Adding an authorization attribute

Add attributes to map your organization’s data to a form that authorization policies can evaluate. Attributes serve as the data inputs that PingOne Authorize resolves and uses when making policy decisions.

Before you begin

Before adding attributes:

  • Plan how you want to organize them in the Attributes tree. You can nest attributes under parent attributes to group related attributes together.

  • Establish naming conventions for your attributes to make them easier to identify and understand. For example, you might prefix attributes that resolve from the same data source with the same string.

Steps

  1. Add a new attribute:

    1. In the PingOne admin console, go to Authorization > Trust Framework.

    2. On the Attributes tab, click the icon.

  2. Define general information for the attribute:

    1. Enter a unique Name for the attribute.

      To ensure that PingOne Authorize can resolve attribute references, the following characters aren’t allowed in the name:

      • Period (.)

      • Curly brackets ({ })

      • Pipe (|)

    2. (Optional) In the Description field, enter information that describes the attribute’s purpose.

      The description is only visible on the Attributes tab, but it can help policy authors understand how to use the attribute in policies.

    3. (Optional) To nest the attribute under a parent in the tree, select a Parent attribute.

      Nesting groups related attributes together. You can move an attribute to another location in the tree by selecting a different parent attribute. To remove nesting, click the Delete icon and leave the Parent blank.

  3. (Optional) To define where the attribute pulls information from, add resolvers.

  4. (Optional) Add value processors that transform the attribute’s value.
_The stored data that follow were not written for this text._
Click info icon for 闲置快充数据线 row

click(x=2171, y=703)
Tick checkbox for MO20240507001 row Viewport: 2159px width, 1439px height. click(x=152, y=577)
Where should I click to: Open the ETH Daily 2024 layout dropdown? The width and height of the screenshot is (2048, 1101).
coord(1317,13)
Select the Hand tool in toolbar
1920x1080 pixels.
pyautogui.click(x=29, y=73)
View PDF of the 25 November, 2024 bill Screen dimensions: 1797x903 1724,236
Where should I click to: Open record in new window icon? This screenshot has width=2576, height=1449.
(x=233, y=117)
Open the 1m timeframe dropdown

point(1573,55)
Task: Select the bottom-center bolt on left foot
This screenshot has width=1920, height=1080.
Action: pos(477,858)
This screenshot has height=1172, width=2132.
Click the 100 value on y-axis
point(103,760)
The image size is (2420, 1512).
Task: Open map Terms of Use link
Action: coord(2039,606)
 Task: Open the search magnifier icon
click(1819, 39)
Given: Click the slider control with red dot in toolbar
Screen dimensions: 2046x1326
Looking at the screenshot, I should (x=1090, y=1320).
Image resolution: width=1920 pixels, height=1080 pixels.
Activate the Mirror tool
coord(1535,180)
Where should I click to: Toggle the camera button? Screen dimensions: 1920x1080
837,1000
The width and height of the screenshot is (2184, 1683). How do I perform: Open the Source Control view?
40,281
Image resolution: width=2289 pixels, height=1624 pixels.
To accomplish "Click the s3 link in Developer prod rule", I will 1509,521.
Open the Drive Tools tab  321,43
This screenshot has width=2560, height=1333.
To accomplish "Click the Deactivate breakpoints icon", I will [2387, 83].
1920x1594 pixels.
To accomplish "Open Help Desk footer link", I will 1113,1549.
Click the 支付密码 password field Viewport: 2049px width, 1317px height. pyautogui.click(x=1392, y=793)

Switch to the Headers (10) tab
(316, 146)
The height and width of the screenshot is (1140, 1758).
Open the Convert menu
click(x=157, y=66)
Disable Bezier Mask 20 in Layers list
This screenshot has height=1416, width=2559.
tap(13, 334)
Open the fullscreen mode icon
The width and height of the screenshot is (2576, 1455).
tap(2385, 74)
  5. (Optional) Add value settings that define the attribute’s data type and default value.

  6. Click Save changes.

    You can copy an attribute for reuse by selecting Make Copy from the hamburger menu of that attribute. You can’t copy a portion of an attribute definition, with the exception of resolvers. You must copy the whole attribute definition to duplicate any of its content or manually copy the content between definitions.

    If you copy an attribute with child attributes, only the parent is duplicated.

Next steps

After saving the attribute, you can add repetition settings to resolve the attribute’s values from a collection.